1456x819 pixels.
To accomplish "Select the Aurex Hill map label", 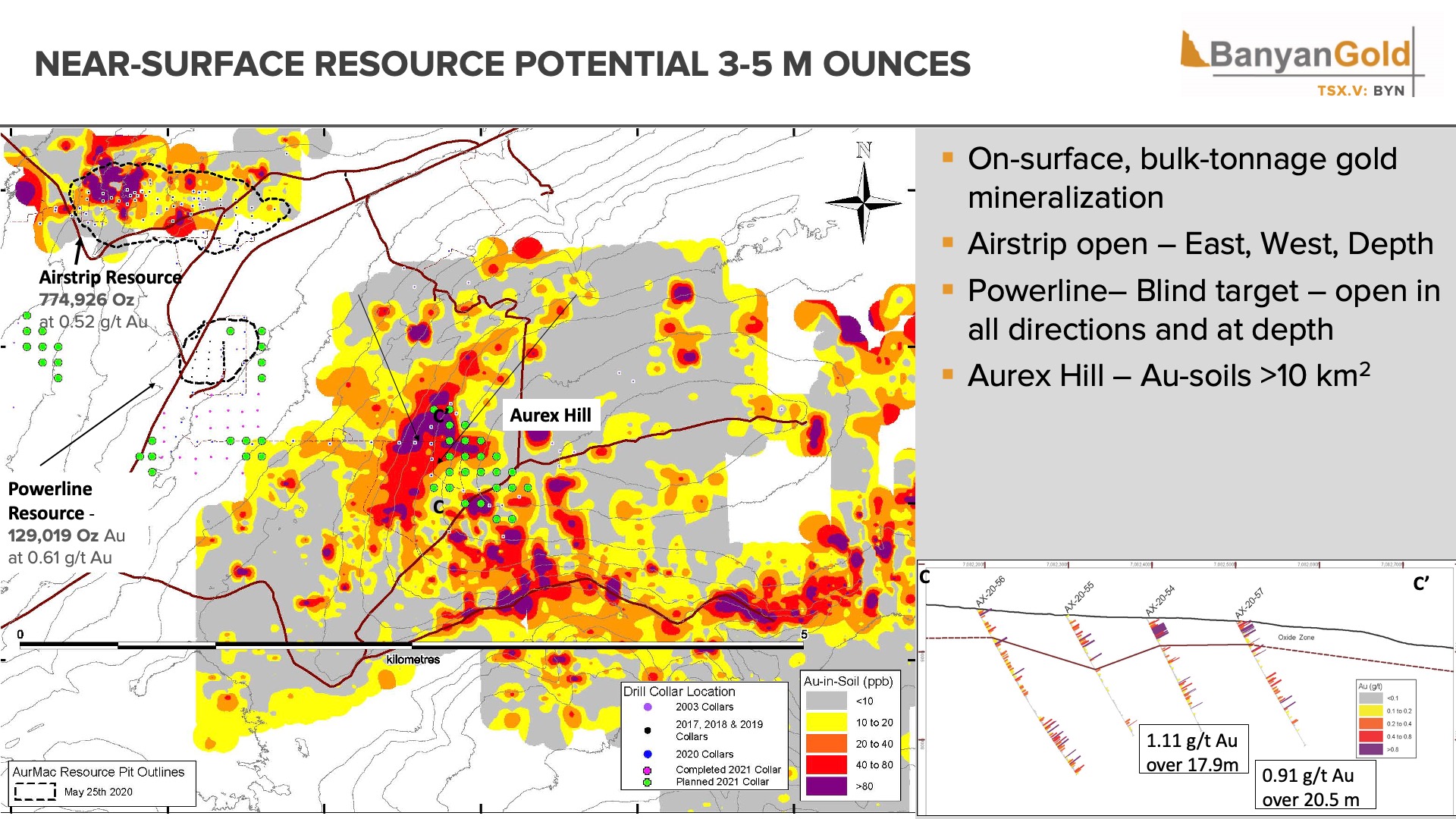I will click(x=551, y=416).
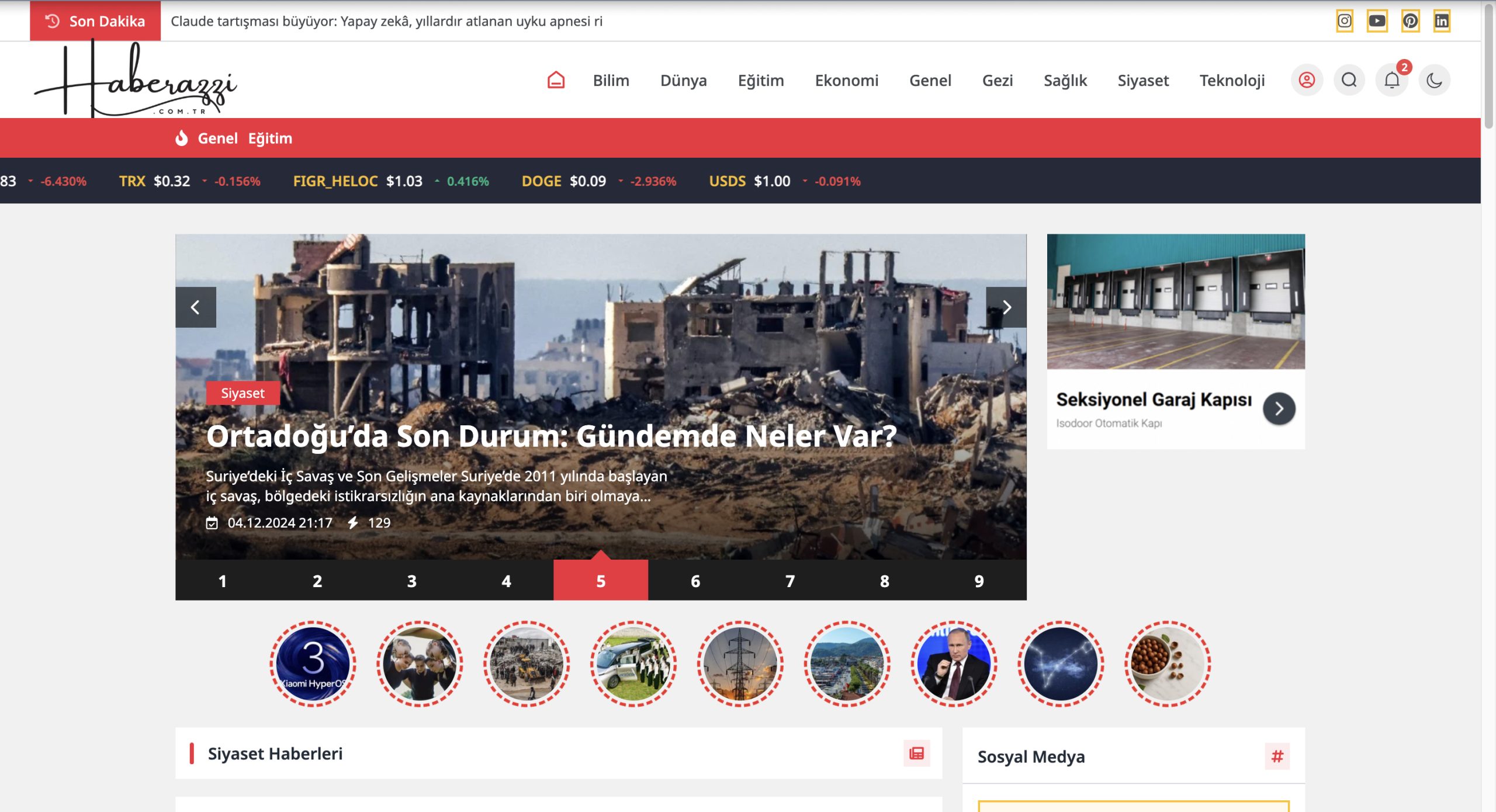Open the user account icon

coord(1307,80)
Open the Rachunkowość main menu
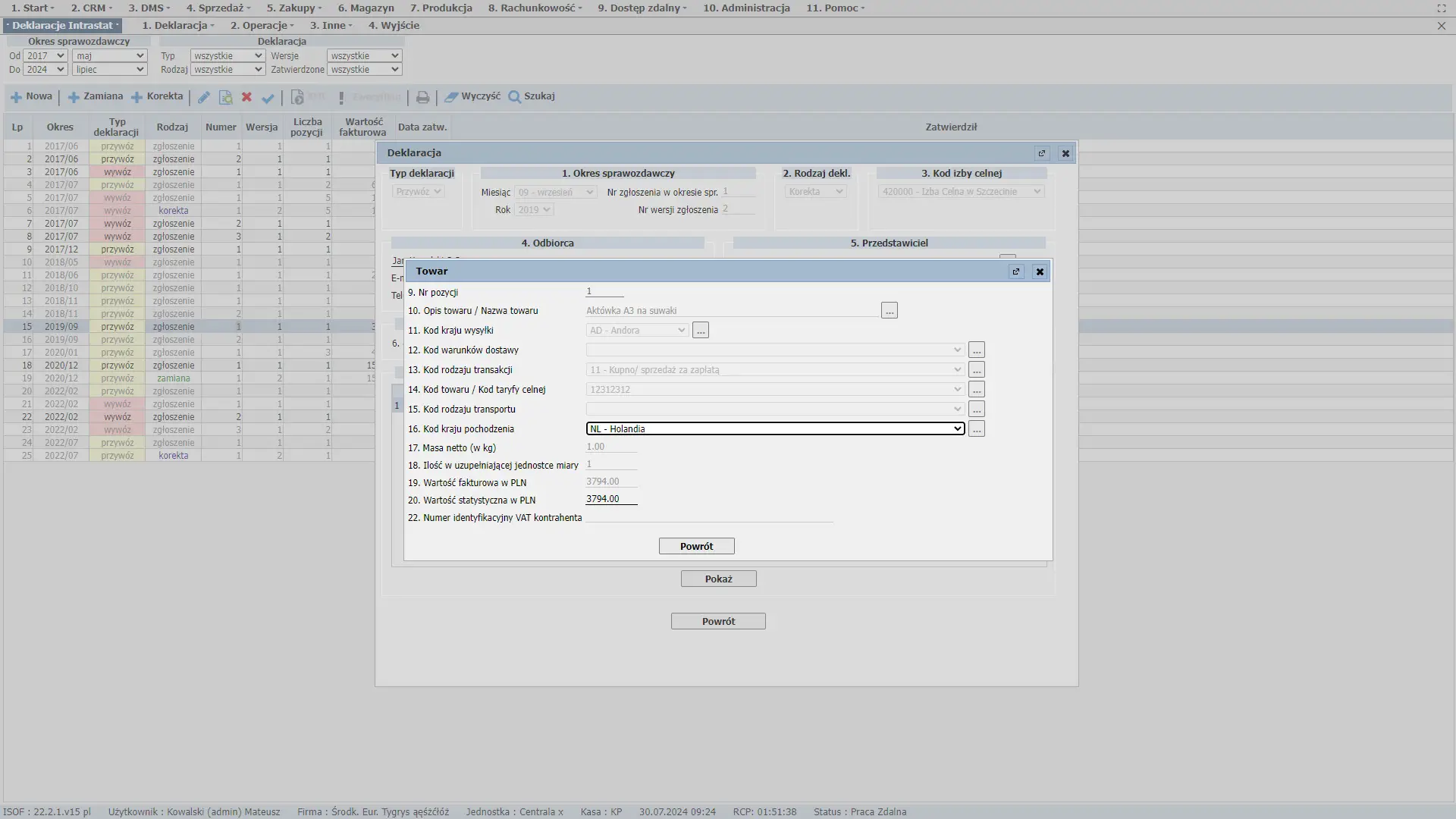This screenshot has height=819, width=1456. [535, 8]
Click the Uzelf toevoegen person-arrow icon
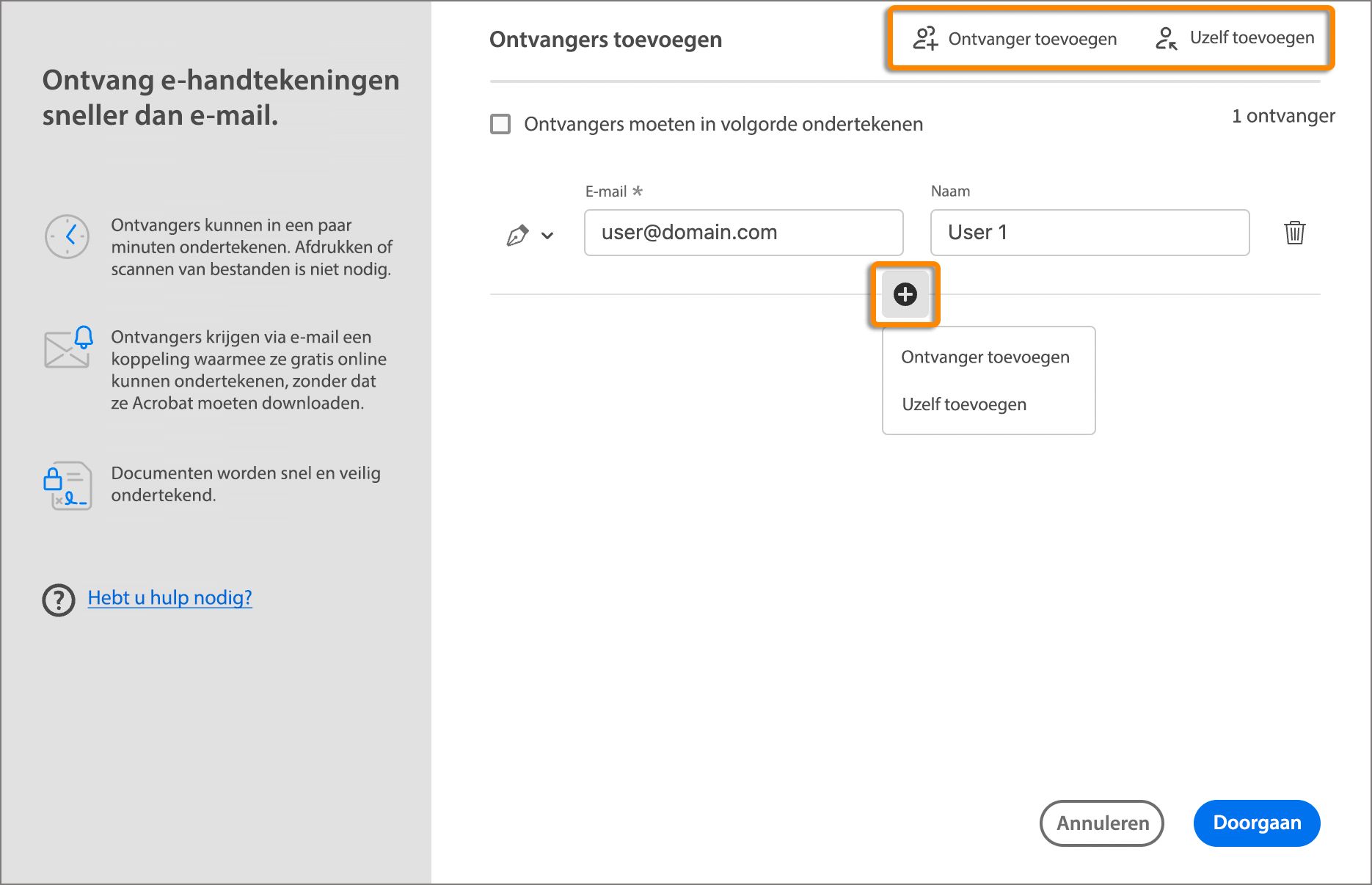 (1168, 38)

Your task: Would you retype exactly the lines running from the line that contains "Open the Rachunkowość main menu" through the end of the listing above, both included? Skip every picture.

Finished exercise:
Open the Rachunkowość main menu
This screenshot has height=819, width=1456. [535, 8]
Click the Uzelf toevoegen person-arrow icon
 (1168, 38)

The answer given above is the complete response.